The Europe/Japan comparison has emerged much more of late given both Japan and the eurozone (over 50% of Europe’s GDP) have adopted a central bank policy incorporating negative rates. In our view, there is a crucial difference between the two cycles; Europe took significant steps to restore the health of its banking system, while Japan did not.
Europe, from 2007 to the present, was significantly impacted by the credit crisis and the sovereign debt crisis. However, since the cycle began eight years ago, the European banks have increased their reserves and capital by a combined €930 bln or ~US$1.0 trillion. In addition, to increase market confidence in the solvency of the eurozone banks, the ECB completed the Asset Quality Review (AQR) to evaluate the sufficiency of recognition of problem loans (similar to the U.S. stress tests). This effort clearly had an impact on reserve levels, which increased by almost €100 bln in 2013 heading into the first system-wide test.
Japan, from 1989 until 1997, saw a massive collapse in property values (~70% decline in land values) and its stock market (TOPIX down ~60%). This represented a severe and direct shock to the solvency of the banking system, the impact of which was felt for nearly a decade (the indirect impact is arguably still being felt). In terms of a policy response, Japan took a completely different route than Europe after its downturn began in 1989; it essentially did nothing. Japan adopted what could best be described as extreme regulatory forbearance, allowing its insolvent banking system to operate without any significant efforts to fix the problems.
Despite widespread insolvency (although not failures), Japan still had no meaningful policy response to recapitalize its banks eight years after the bubble burst (i.e., where Europe is now). Once the devastating impact on bank solvency became apparent, the Japanese government should have either nationalized the banking sector (or large parts of it), and/or established a massive government-backed “bad bank” to take the non-performing loans and restore solvency to the system.

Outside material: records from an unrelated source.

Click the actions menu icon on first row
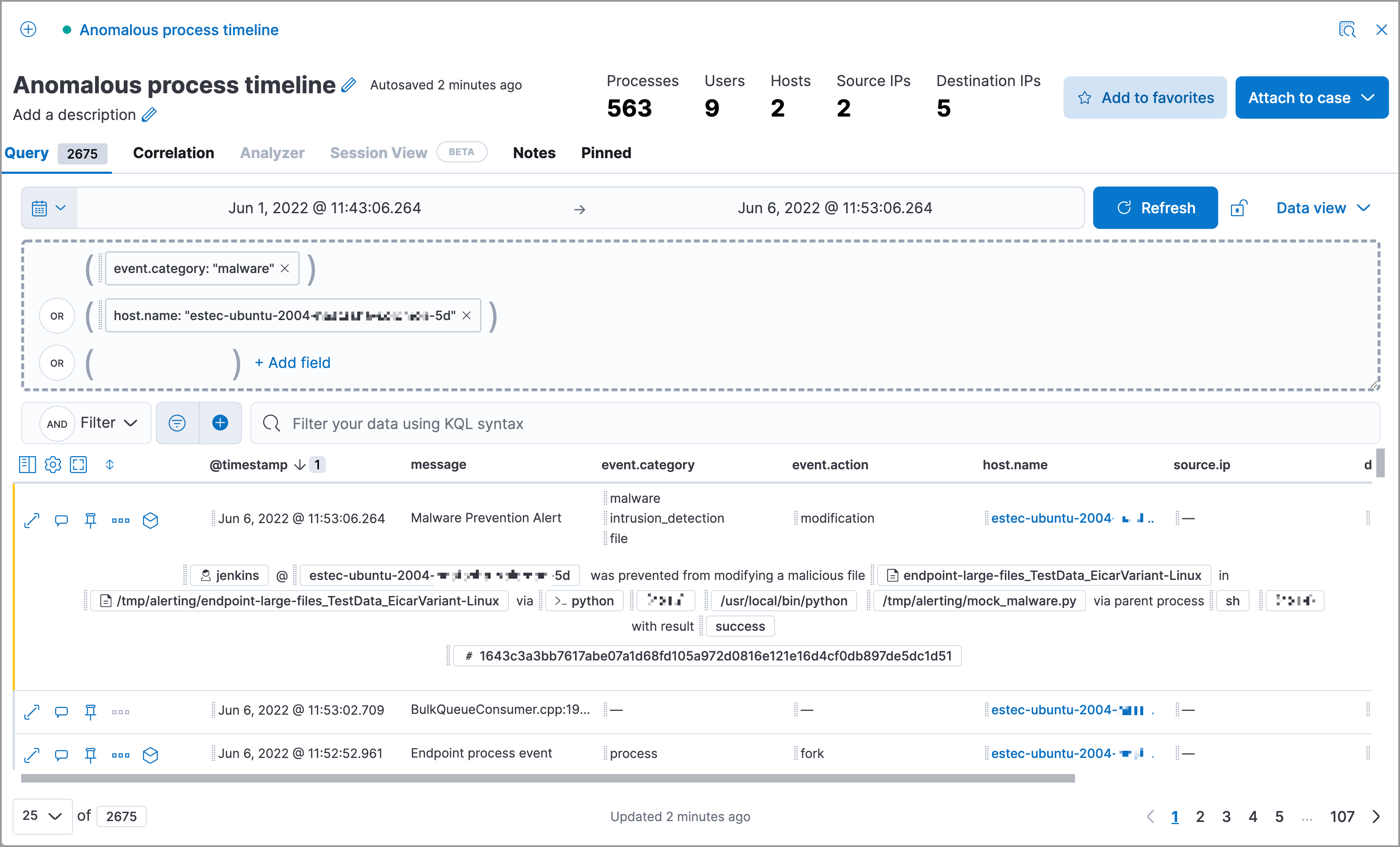(120, 518)
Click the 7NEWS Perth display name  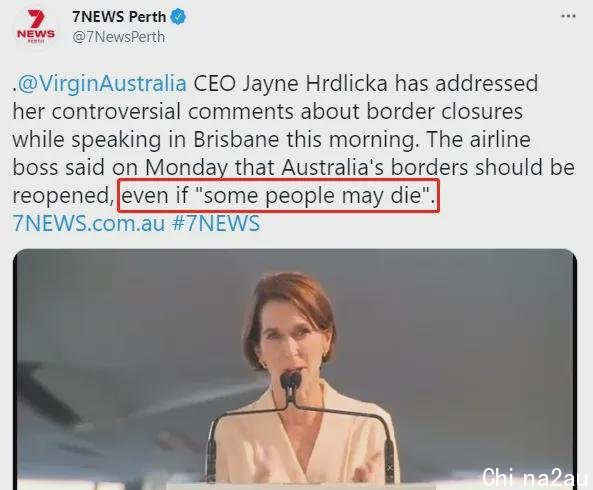coord(119,17)
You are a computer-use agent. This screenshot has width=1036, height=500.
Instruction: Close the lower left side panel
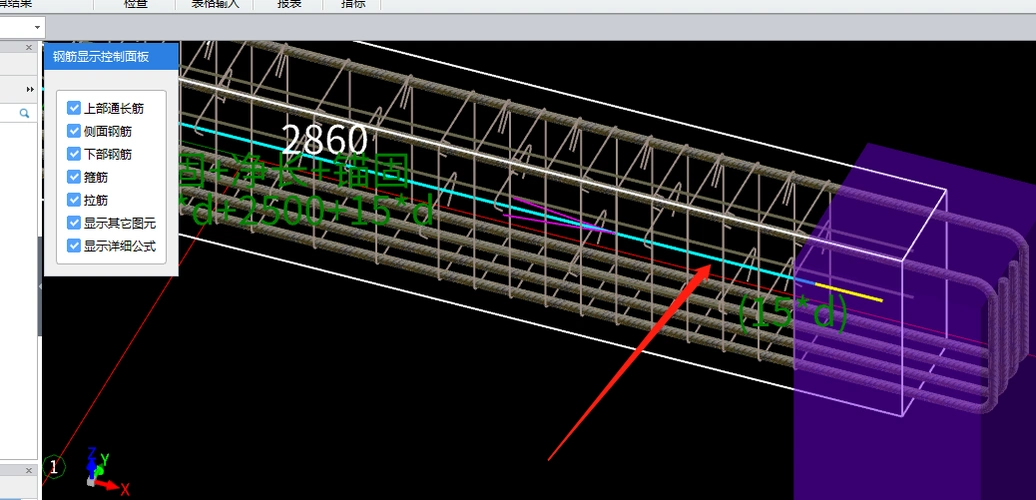[x=31, y=470]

Not only did Japanese banks not take any steps to build capital, the sector operated as if nothing had happened. Banks also took virtually no significant action for years to recognize loans as non-performing and provision against them, as the changes in reserve ratios were minimal compared to the size/scope of the problem. Banks continued to pay out dividends even as profits plummeted. Once the banks began to meaningfully increase provisions against bad loans in 1995, it resulted in a 4-year period of net losses, further draining capital. In fact, eight years after the cycle began, total equity in the Japanese banking system was actually ~20% lower than it was in 1989 and leverage (i.e., assets to equity) was a staggering~60-to-1.
Unlike Europe, eight years into Japan’s cycle, the banks were still essentially insolvent and the country’s regulators were only beginning to come to grips with the problems facing the sector. This lack of policy response resulted in a multi-decade deleveraging of its banking system, which was arguably the root of the vicious deflationary cycle from which the country has yet to emerge.

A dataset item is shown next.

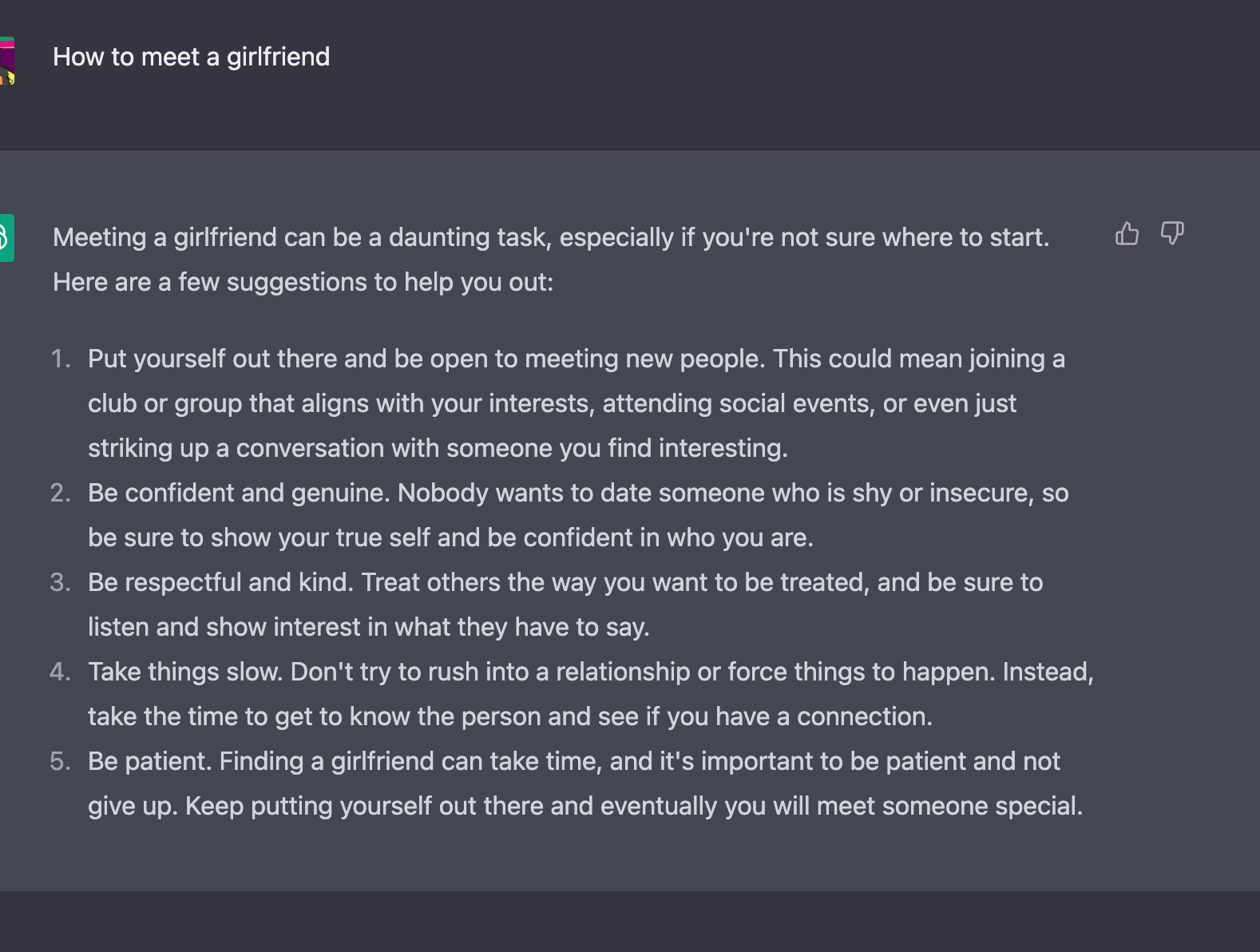Click the line starting 'club or group that aligns'
Screen dimensions: 1260x952
pyautogui.click(x=552, y=403)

By contrast, Europe followed the U.S. example of widespread recapitalization, government stakes in large systemically important banks, and an effort by regulators to add to transparency through a credible review of bad loans. The result: a doubling of tangible common equity (the highest quality capital), and a four-fold increase in reserves, which together total US$1 trillion.
In effect, there are one trillion reasons why Europe is not Japan.

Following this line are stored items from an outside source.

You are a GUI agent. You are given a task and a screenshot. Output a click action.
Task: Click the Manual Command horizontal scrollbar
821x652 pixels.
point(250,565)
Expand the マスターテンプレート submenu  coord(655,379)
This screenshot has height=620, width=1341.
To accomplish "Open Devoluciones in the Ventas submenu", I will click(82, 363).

 Between 2007 to 2015, tangible common equity – the highest quality capital – doubled for the European banks from ~€600 bln to ~€1.2 trillion, while reserves rose from ~€85 bln to almost €400 bln.
 This was part of a comprehensive assessment that also included an EU-wide stress test in conjunction with the European Banking Authority.
 The system entered the cycle with ~€85 bln.
 Source: Japan Real Estate Institute. By 2004, commercial land prices for the six largest cities had declined by over 80%, from the peak in 1989.
 The reserve ratio for the sector increased from 150 bps to 280 bps from 1994 to 1995, though this was far from sufficient.
 Source: IMF. In 1997, Japanese banks recorded ¥9.7 trillion in after-tax losses and still paid out ¥687 billion in dividends. Other financial information for Japanese banks is from the Bank of Japan and represents domestically licensed banks, excluding trust subsidiaries and foreign trust banks.
 In 1989, there was no Basel capital regime in place (initial implementation occurred in 1992), so Japanese banks entered their downturn with much higher financial leverage than European banks did in 2007. Specifically, Japanese banks entered the cycle at an already very high 40-to-1.